A Picture is Worth How Many Words?
I recently had a patient I was helping rehab after a total knee replacement. She was having a very hard time navigating her post-operative state as the process was more difficult than she had imagined it would be. One of the first things she told me was that she was dreading having her other knee done. This prompted me to ask her what difficulties she was experiencing in her other knee to which she responded, “well, nothing. I have no pain but my doctor told me that the x-rays show it’s bone-on-bone.”
This is one of many anecdotes that help pain the picture of just how complex pain is. How can someone have such a terrible looking image but not be experiencing symptoms that hypothetically should match it? Turns out that this is a very normal phenomenon. Imaging findings have less to do with pain presentations than you might guess.
One study found that cervical spine disc bulges occurred in 87.6% of asymptomatic individuals and spinal cord compression in 5.3%.
Asymptomatic rotator cuff tears are very prevalent in the general population and the risk of a tear increases with age. Not only that, but there is a high likelihood that if you are receiving treatment for a rotator cuff pathology that you also have an asymptomatic pathology on your non-painful side.
One study found that hip labral tears occurred in 68.1% of asymptomatic individuals who underwent an MRI.
In the late 80s, a group of asymptomatic individuals had an MRI of their lumbar spines and 31% demonstrated pathology. At a seven year follow-up, there was no indication that these images predicted future low back pain. Another study found that physical job characteristics and psychological status were better predictors of future symptoms than an MRI.

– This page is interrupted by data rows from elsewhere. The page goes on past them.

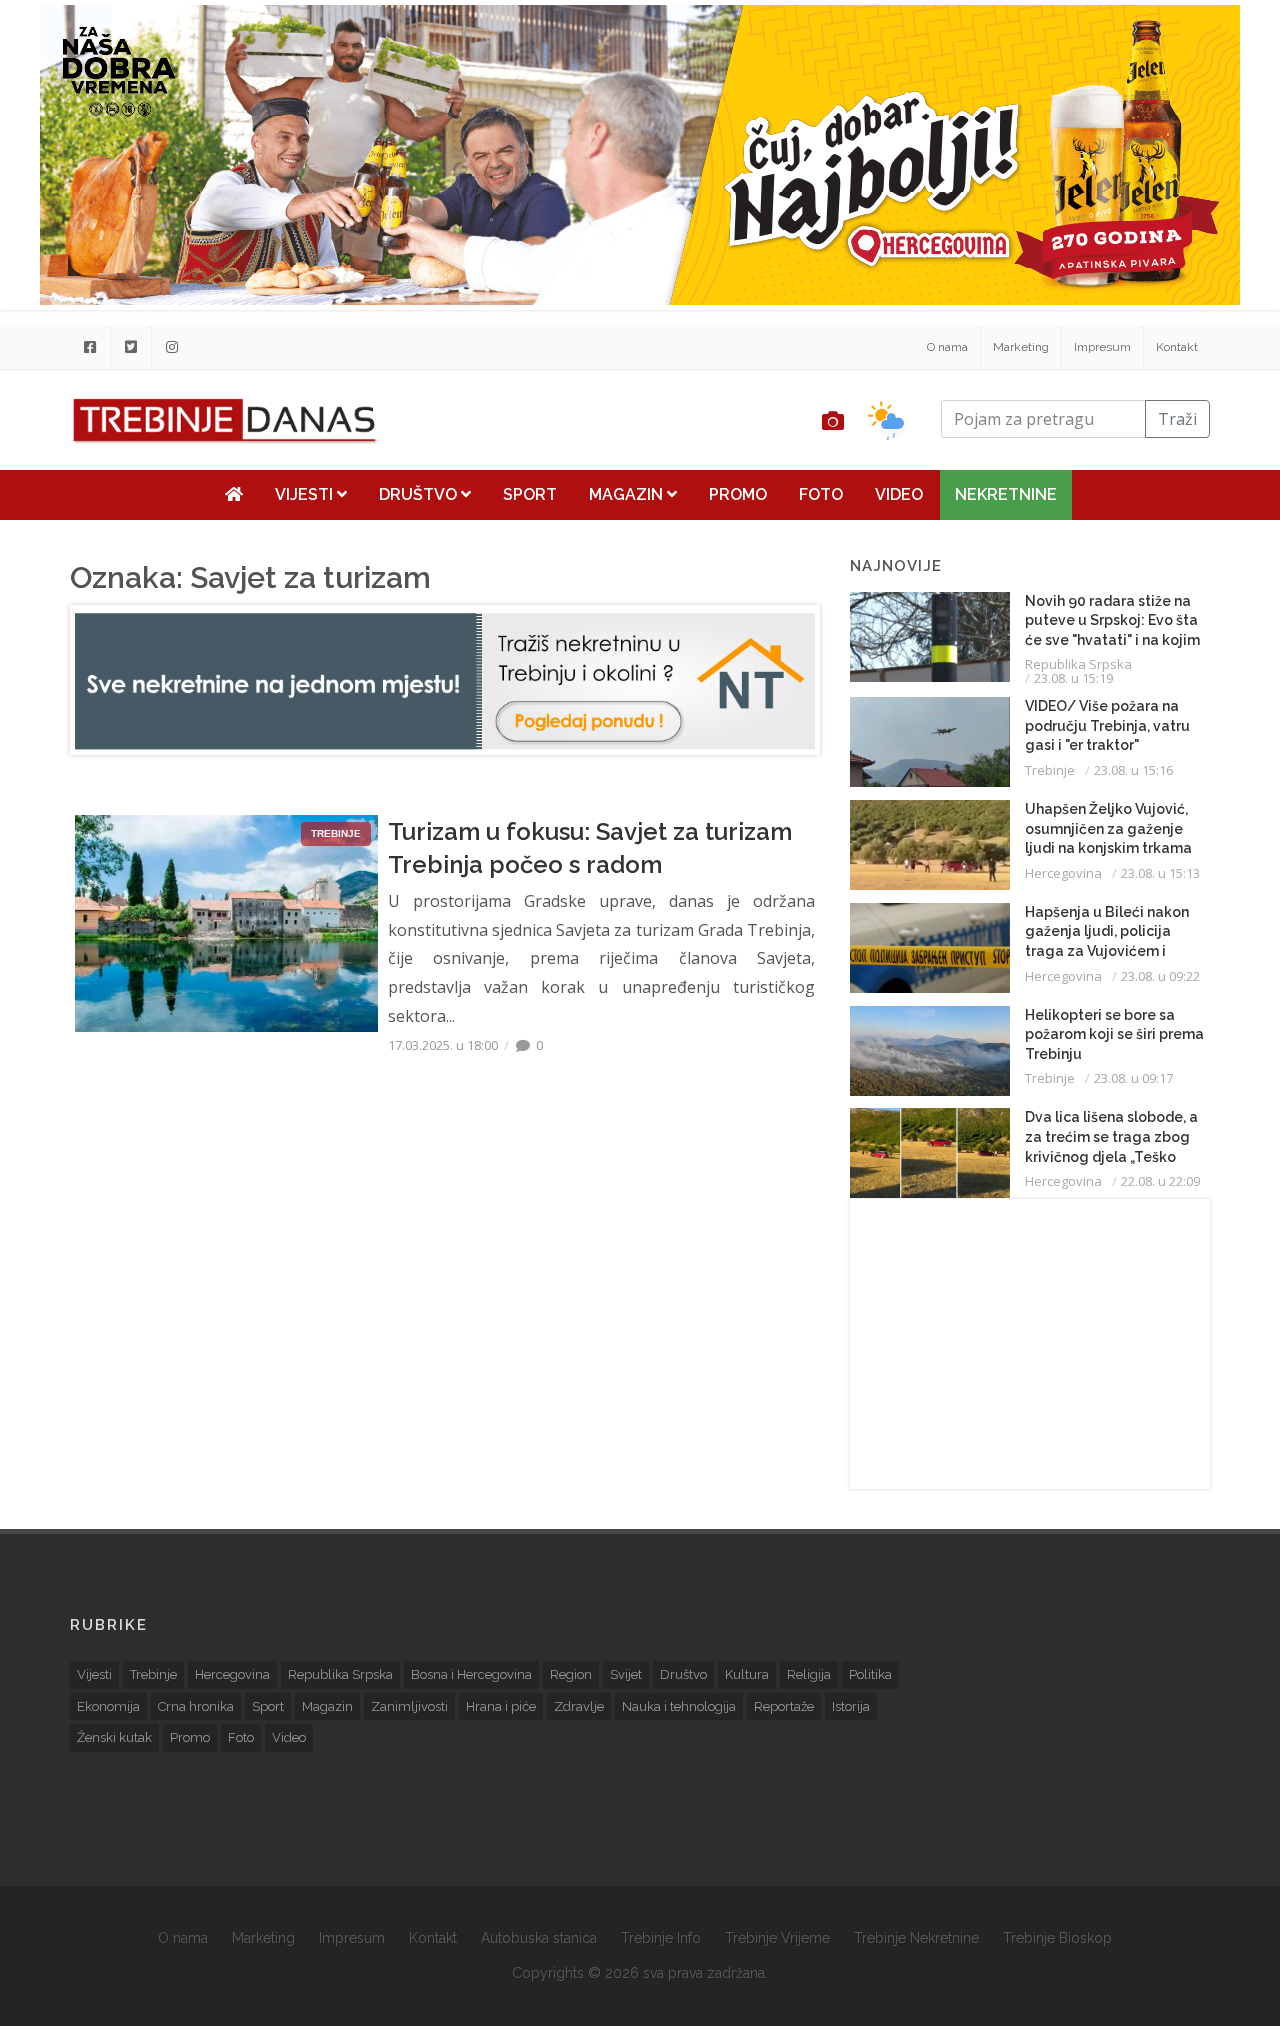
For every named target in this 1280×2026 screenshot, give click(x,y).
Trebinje (1050, 770)
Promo (738, 494)
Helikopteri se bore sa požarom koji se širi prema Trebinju (1114, 1034)
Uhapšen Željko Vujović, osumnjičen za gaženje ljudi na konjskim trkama (1108, 828)
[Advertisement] (1030, 1344)
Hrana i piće (501, 1706)
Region (571, 1674)
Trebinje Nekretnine (916, 1938)
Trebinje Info (661, 1938)
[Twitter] (131, 347)
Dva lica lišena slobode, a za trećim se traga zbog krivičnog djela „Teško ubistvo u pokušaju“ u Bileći (1111, 1156)
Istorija (851, 1706)
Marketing (1021, 347)
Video (899, 494)
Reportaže (784, 1706)
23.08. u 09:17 (1133, 1078)
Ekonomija (108, 1706)
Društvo (420, 494)
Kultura (747, 1674)
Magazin (628, 494)
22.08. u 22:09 (1160, 1181)
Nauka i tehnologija (679, 1706)
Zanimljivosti (409, 1706)
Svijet (626, 1674)
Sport (530, 494)
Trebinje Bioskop (1057, 1938)
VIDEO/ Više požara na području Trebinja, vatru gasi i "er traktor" (1107, 725)
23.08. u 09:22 (1160, 976)
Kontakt (1177, 347)
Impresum (1102, 347)
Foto (821, 494)
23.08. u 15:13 (1160, 873)
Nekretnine (1006, 494)
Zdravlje (579, 1706)
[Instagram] (172, 347)
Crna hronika (196, 1706)
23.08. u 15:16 (1133, 770)
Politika (870, 1674)
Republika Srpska (1078, 664)
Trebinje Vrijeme (777, 1938)
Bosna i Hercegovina (471, 1674)
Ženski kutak (114, 1737)
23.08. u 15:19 (1073, 678)
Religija (809, 1674)
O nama (947, 347)
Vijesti (306, 494)
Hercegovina (1063, 873)
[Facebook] (90, 347)
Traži (1177, 419)
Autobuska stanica (539, 1938)
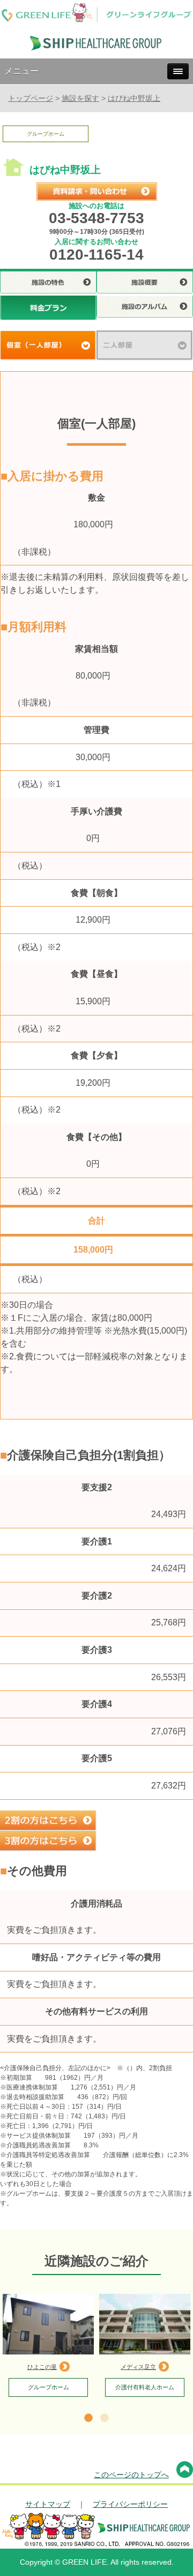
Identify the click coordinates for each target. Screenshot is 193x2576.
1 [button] (88, 2418)
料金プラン (48, 308)
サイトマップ (47, 2504)
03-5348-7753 (96, 218)
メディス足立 (138, 2367)
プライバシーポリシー (130, 2504)
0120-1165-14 (96, 254)
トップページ (30, 98)
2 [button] (104, 2418)
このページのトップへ (131, 2474)
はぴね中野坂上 (134, 98)
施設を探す (80, 98)
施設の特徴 (48, 283)
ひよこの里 (42, 2367)
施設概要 (144, 283)
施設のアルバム (144, 308)
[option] (48, 2345)
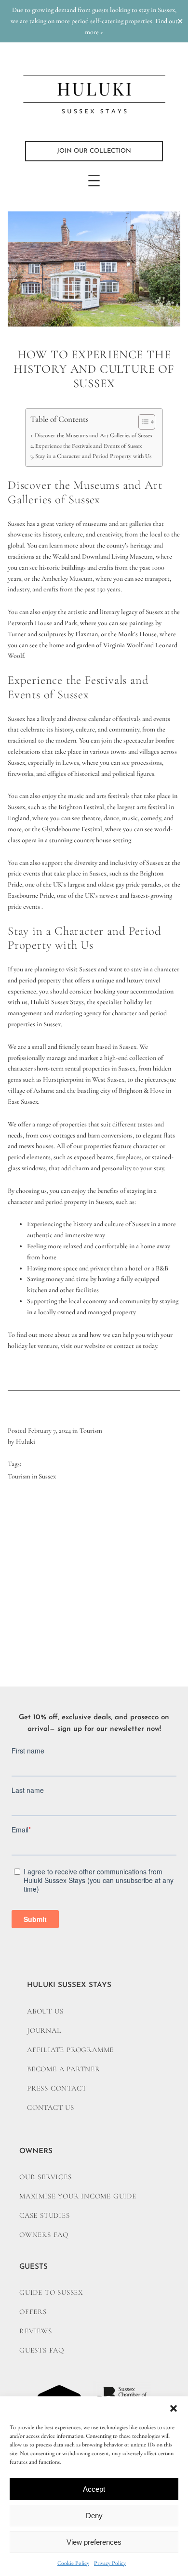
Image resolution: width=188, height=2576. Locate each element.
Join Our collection (94, 151)
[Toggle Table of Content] (142, 422)
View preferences (94, 2542)
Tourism (91, 1430)
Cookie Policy (73, 2563)
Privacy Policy (110, 2563)
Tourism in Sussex (32, 1476)
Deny (94, 2515)
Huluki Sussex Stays (57, 1002)
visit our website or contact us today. (110, 1346)
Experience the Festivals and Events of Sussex (88, 446)
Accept (94, 2489)
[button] (173, 2408)
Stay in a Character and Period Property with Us (93, 456)
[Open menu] (94, 180)
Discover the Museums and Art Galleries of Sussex (94, 435)
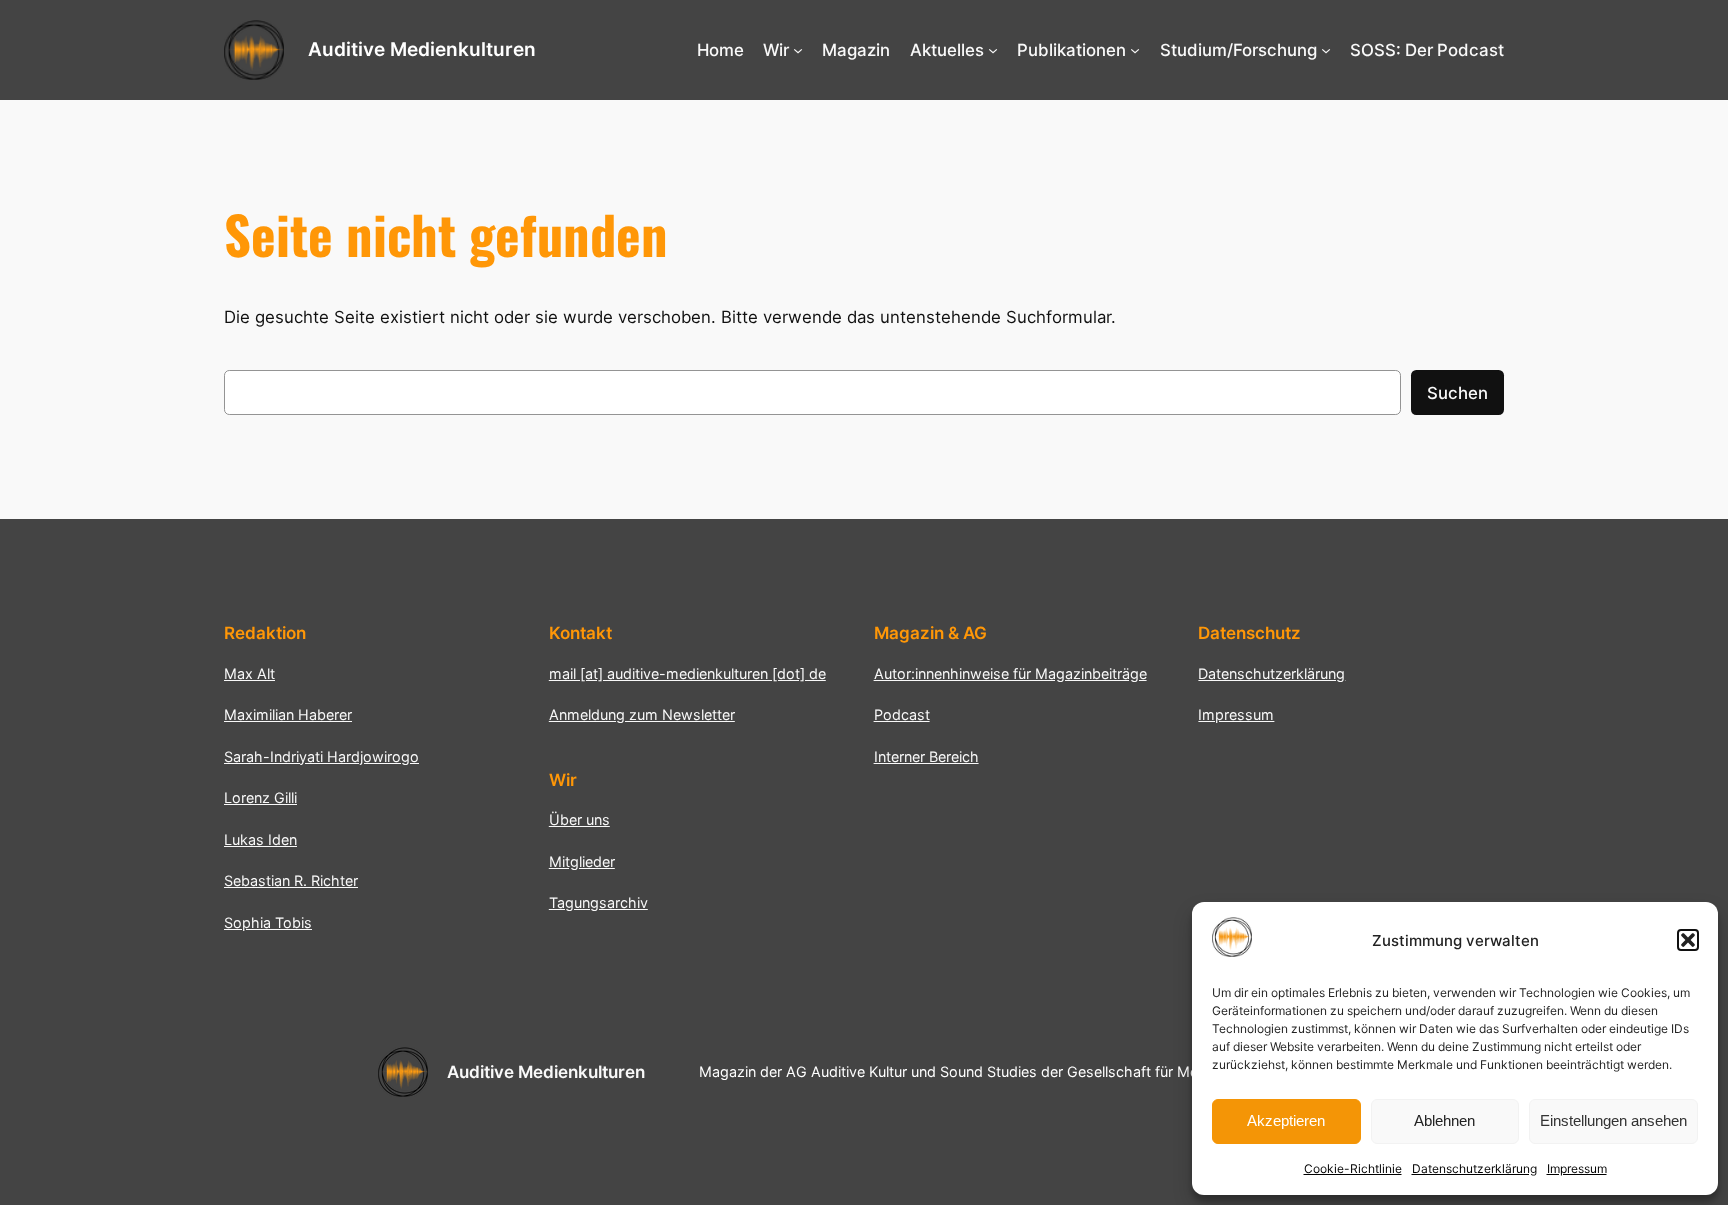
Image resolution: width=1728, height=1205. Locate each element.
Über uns (579, 819)
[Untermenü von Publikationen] (1135, 50)
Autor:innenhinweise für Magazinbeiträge (1010, 673)
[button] (1688, 940)
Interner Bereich (926, 756)
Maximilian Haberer (288, 714)
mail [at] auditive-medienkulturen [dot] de (687, 673)
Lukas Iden (260, 839)
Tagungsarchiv (598, 902)
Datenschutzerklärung (1474, 1168)
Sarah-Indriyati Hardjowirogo (321, 756)
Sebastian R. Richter (291, 880)
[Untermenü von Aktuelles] (993, 50)
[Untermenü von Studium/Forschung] (1326, 50)
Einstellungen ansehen (1613, 1120)
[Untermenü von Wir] (798, 50)
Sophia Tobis (268, 922)
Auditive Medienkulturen (422, 49)
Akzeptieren (1286, 1120)
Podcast (902, 714)
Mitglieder (582, 861)
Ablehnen (1444, 1120)
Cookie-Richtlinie (1353, 1168)
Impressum (1577, 1168)
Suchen (1457, 393)
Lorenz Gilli (260, 797)
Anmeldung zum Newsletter (642, 714)
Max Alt (249, 673)
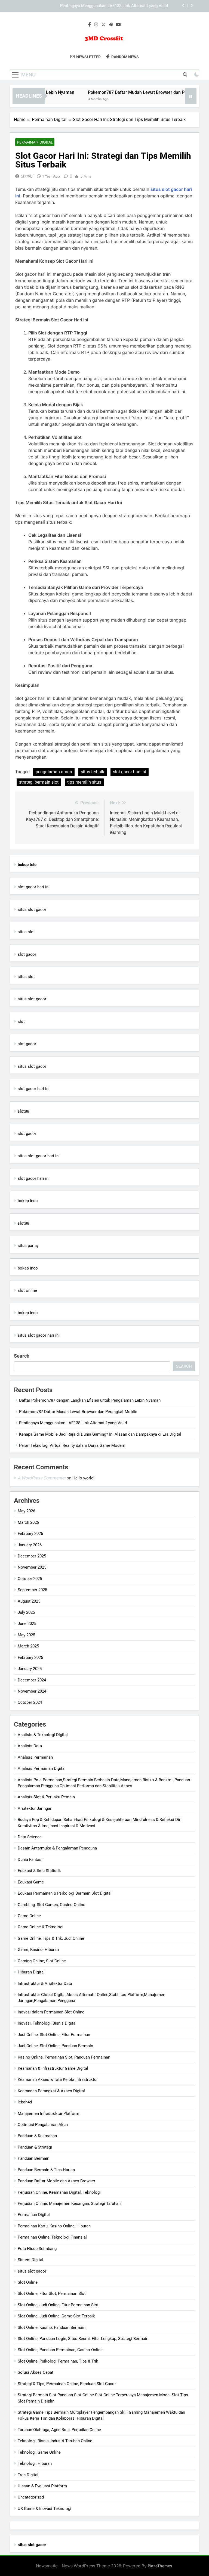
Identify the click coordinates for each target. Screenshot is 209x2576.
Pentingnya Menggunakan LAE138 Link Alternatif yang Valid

You are more likely than not to have a disc bulge show up on an MRI of your lumbar spine even if you have no back pain or associated leg pain.
Does this mean your image doesn’t matter? Of course not. It does means that what matters more to me as a physical therapist is how you feel and how you move. There’s a common phrase in the PT world: you get wrinkles on the outside, you get wrinkles on the inside. Just because something shows up as abnormal on your images doesn’t necessarily mean it’s your pain generator. Part of the job of a physical therapist is to make sure the imaging findings actually match your pain presentation. Pain is a highly complex phenomenon and there is so much more to it than what an image can show (reread the part above about psychological state being a better predictor of low back pain).
Don’t get me wrong. Imaging is absolutely necessary in a lot of cases and I’m so glad we have it at our disposal. That said, we don’t utilize imaging in this country in a way the evidence suggests we should.
It may seem like ignorance is bliss here, which in many cases might be true. However, in some conditions, such as a rotator cuff tear, partaking in physical therapy might not be a bad idea as that shoulder may become symptomatic down the line without intervention. That being said, I could get into all the nitty-gritty of pain science here and ponder whether or not the power of suggestion is what causes these asymptomatic tears to become symptomatic down the line, but I’ll save that for another ramble.